Dès le début de la journée, le ton est donné, avec des juges qui s’embrouillent dans les dossiers, se trompent de noms, confondent les faits. C’est dire le peu d’importance accordé aux prévenus qui vont défiler (et attendre) de 10h à plus de minuit au tribunal. Les juges ont déclaré que dans ce même contexte « d’exception », certains prévenus ont poursuivi leur garde à vue au dépôt du tribunal. Ils étaient là depuis minuit, dormant par terre sans matelas ni couverture…
Des audiences de 20 minutes à peine par personne pour : évoquer les faits, faire une défense express par l’avocat qui a eu le dossier le jour même, et entendre la réquisition du procureur. On se fiche de savoir si les personnes comprennent (l’interprète ne traduit pas tout), on les traite ouvertement de menteurs. La plupart des avocat.es décrivent des dossiers d’interpellation vides, des absences de PV (le PV d’interpellation est obligatoire), des enquêtes bâclées, parfois des « fiches de mise à disposition » faisant office de PV, pas signées ou illisibles… Il semblerait que les flics, frustrés d’avoir été débordé.es lors de cette soirée, aient cueilli de façon aléatoire quelques personnes trouvées dans les magasins ou à proximité. Ce sont donc ces prévenu.es qui vont prendre une lourde peine, pour l’exemple.
Des frustrations qui transparaissent aussi dans les violences policières infligées. Une personne sort du tribunal avec un oeil au beurre noir : « ils m’ont tabassé en me chopant », évoquant son interpellation près d’un magasin ce soir là.

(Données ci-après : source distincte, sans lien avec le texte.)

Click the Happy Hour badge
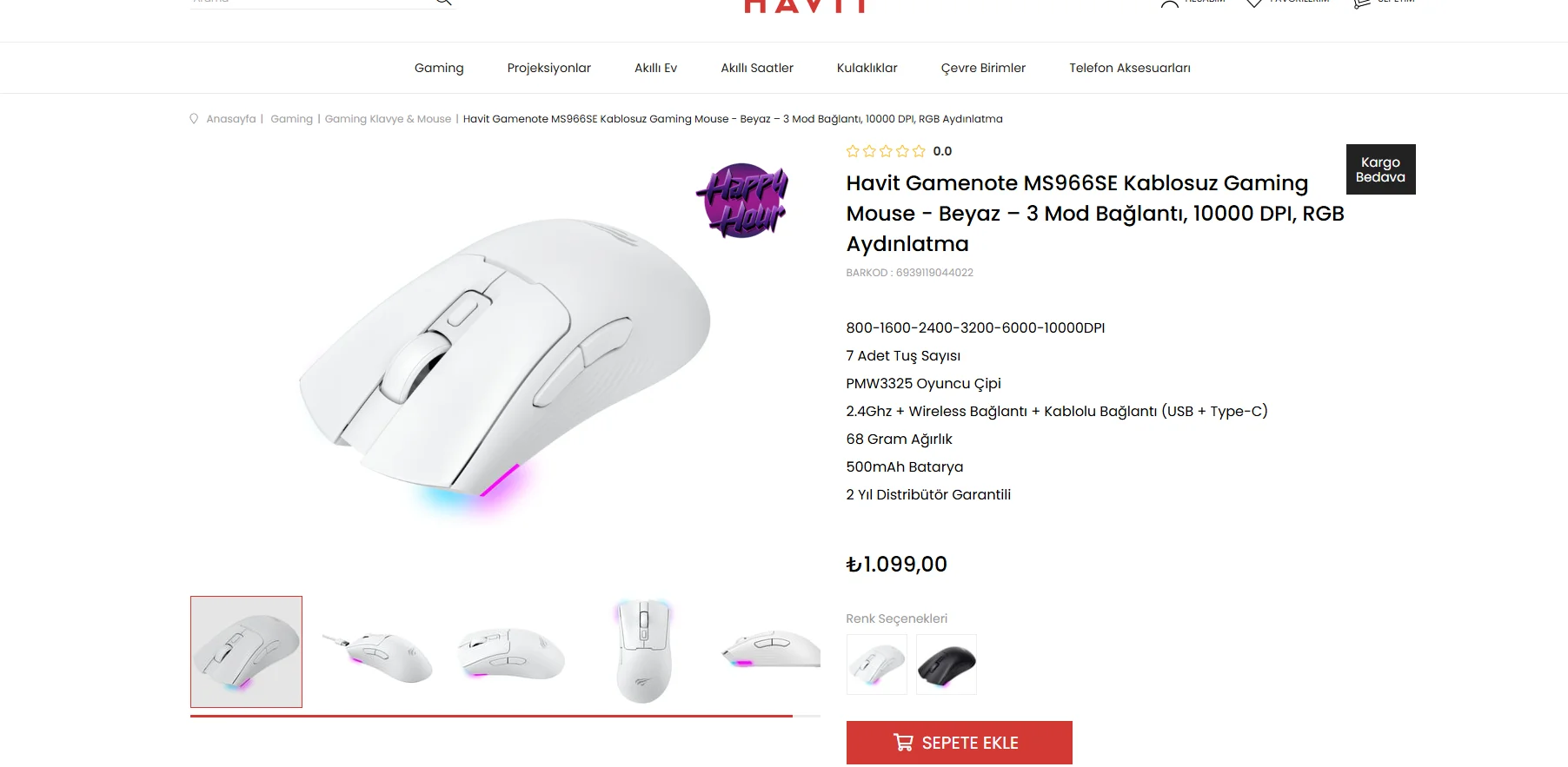tap(742, 201)
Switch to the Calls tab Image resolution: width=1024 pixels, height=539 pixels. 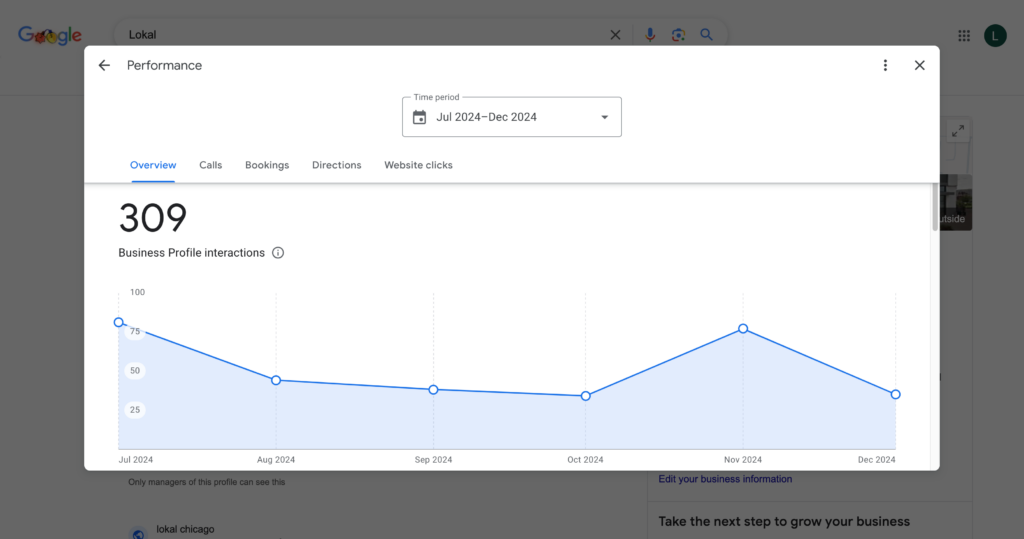(210, 165)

En GAV (garde à vue), comme tou.te.s les autres blessé.es, il n’a pu voir un médecin qu’au bout de 24h alors que certaines blessures nécessitaient d’aller à l’hôpital. « trop tard pour recoudre, je dois faire des radios ». Une autre personne avait le crâne en sang après avoir reçu un coup de matraque d’un flic, et malgré la préconisation du médecin elle a été empêchée de recevoir des soins. D’autres ont des douleurs ou des fractures.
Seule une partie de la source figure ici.